Après avoir rencontré nos ami(e)s à Budapest lors d'un premier déplacement, nous nous sommes rendus dans plusieurs villes périphériques qui connaissent des situations économiques précaires.

Alors que la Hongrie se prépare à rentrer dans la Communauté européenne, l'existence de ghettos reste une réalité dans plusieurs villes du pays.
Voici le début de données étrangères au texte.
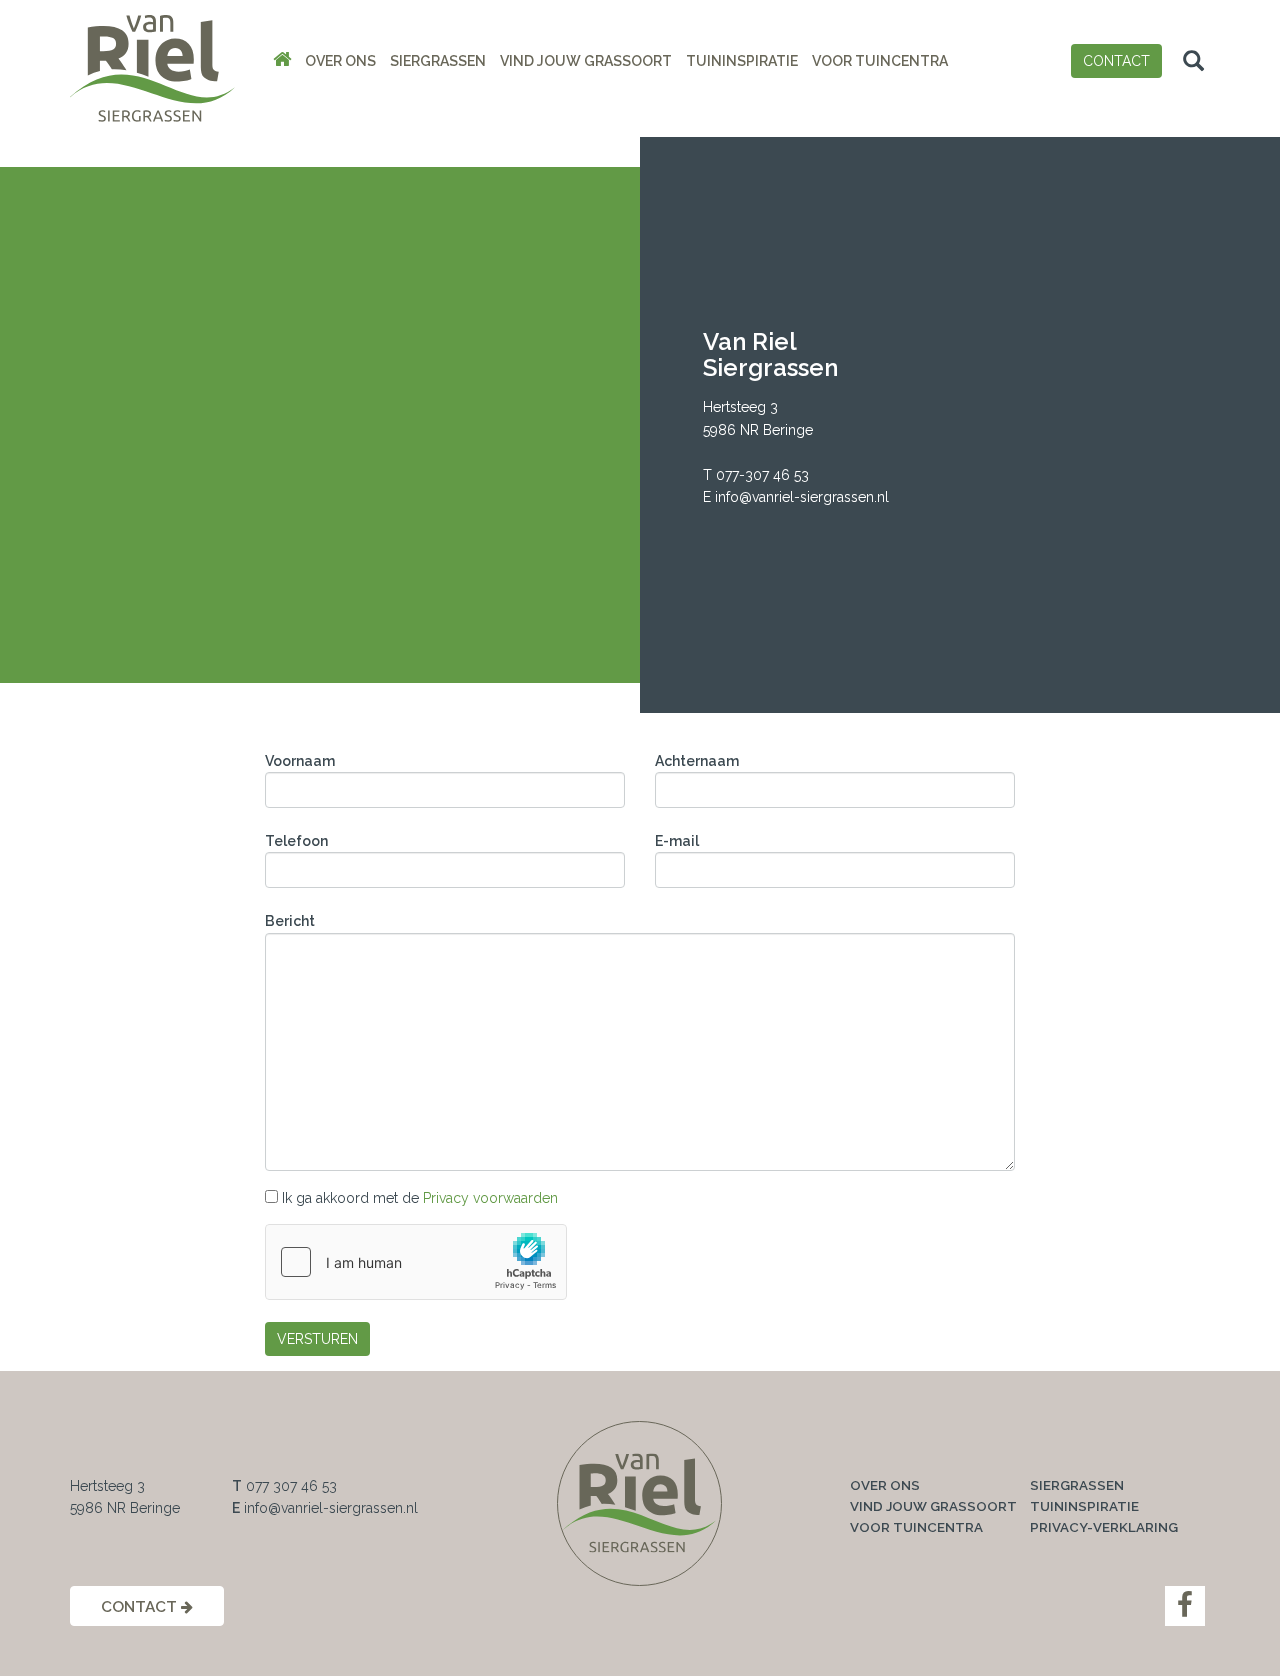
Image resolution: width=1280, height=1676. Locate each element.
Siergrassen (438, 61)
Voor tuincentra (880, 61)
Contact (1116, 61)
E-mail (677, 841)
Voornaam (300, 761)
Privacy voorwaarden (490, 1198)
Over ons (340, 61)
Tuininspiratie (742, 61)
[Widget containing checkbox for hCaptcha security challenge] (416, 1262)
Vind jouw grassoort (586, 61)
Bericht (290, 921)
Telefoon (296, 841)
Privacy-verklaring (1104, 1527)
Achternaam (697, 761)
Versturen (317, 1339)
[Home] (282, 61)
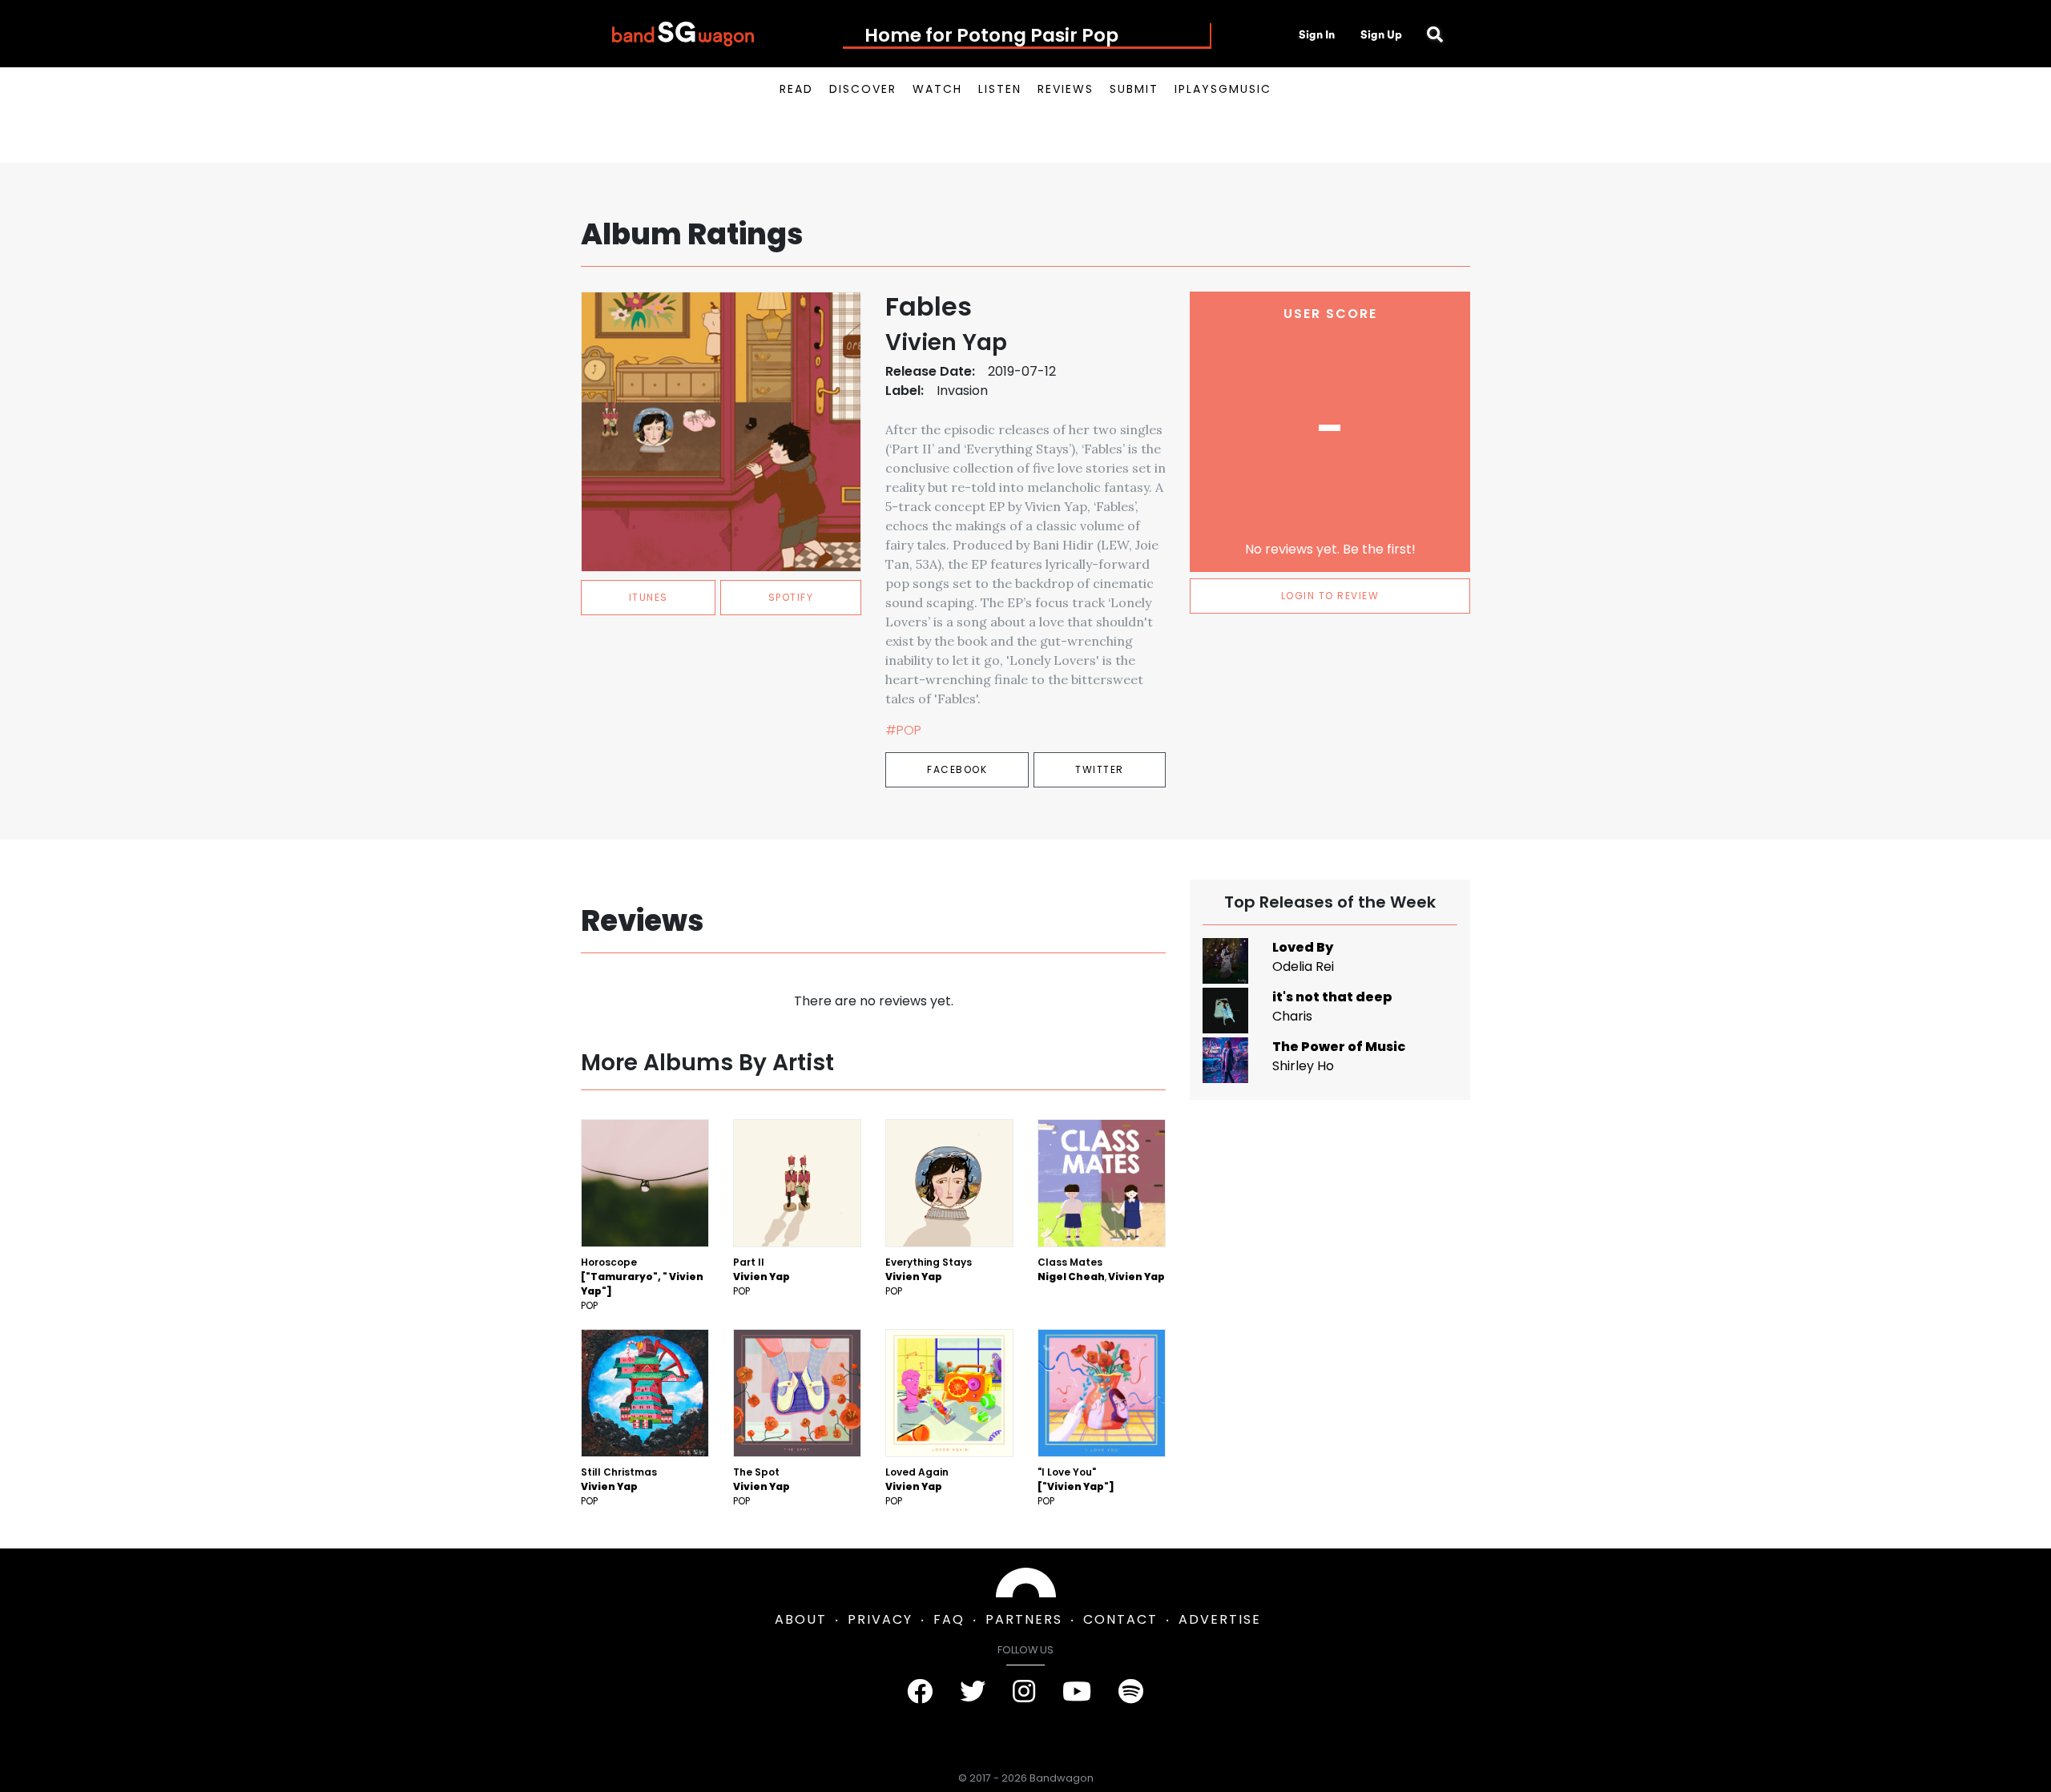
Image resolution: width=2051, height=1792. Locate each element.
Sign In (1317, 34)
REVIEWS (1066, 89)
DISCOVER (863, 89)
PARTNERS (1023, 1619)
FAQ (949, 1619)
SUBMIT (1134, 89)
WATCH (937, 89)
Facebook (957, 769)
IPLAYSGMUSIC (1223, 89)
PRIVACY (880, 1619)
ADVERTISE (1220, 1619)
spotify (791, 597)
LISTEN (999, 89)
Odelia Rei (1303, 966)
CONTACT (1120, 1619)
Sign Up (1381, 34)
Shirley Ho (1303, 1066)
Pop (589, 1305)
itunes (648, 597)
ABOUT (801, 1619)
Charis (1292, 1016)
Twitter (1099, 769)
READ (796, 89)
Aux conditions économiques très précaires viennent s'ajouter une discrimination très importante, matérialisée par l'absence de toute aide sociale, et jusqu'à une date récente par le refus de scolariser normalement les enfants roms.

Dans toutes les villes du pays, le gouvernement hongrois met actuellement en place un système de représentation politique susceptible d'aider les roms à revendiquer leur place, et a signé un accord avec 8 autres gouvernements de l'est afin d'assurer d'ici 2012 un réel développement économique et social à ces populations.

Aujourd'hui, les syndicats hongrois souhaitent développer les liens avec ces communautés, qui conduisent divers projets d'insertion par le travail, comme cette entreprise (scierie) qui intégre les roms parmi ses salariés. pendant longtemps, aucun emploi n'était en effet disponible pour ces populations.

Partout, la demande des communautés roms reste la même, celle de pouvoir travailler et pourquoi pas vendre les créations traditionnelles de haute qualité qu'ils continuent généralement à produire:

  • Paniers très originaux,
  • peintures,
  • plantes médicinales,
  • sculptures sur bois.

De plus, les roms connaissent souvent très bien les grandes étendues boisées et montagneuses qui entourent leurs habitations, laissant augurer des possibilités de développer à terme un tourisme écologique de qualité dans des régions demeurées souvent sans industries et agriculture depuis le moyen age.

Au terme de ce voyage, ponctué de nombreux échanges, la CFDT Rhône-Alpes a contacté plusieurs structures spécialisées dans le Commerce Equitable afin de pouvoir chercher des solutions qui viennent en aide directement à ces populations. la syndicalisation reste également une priorité dans les nouvelles entreprises sociales en création.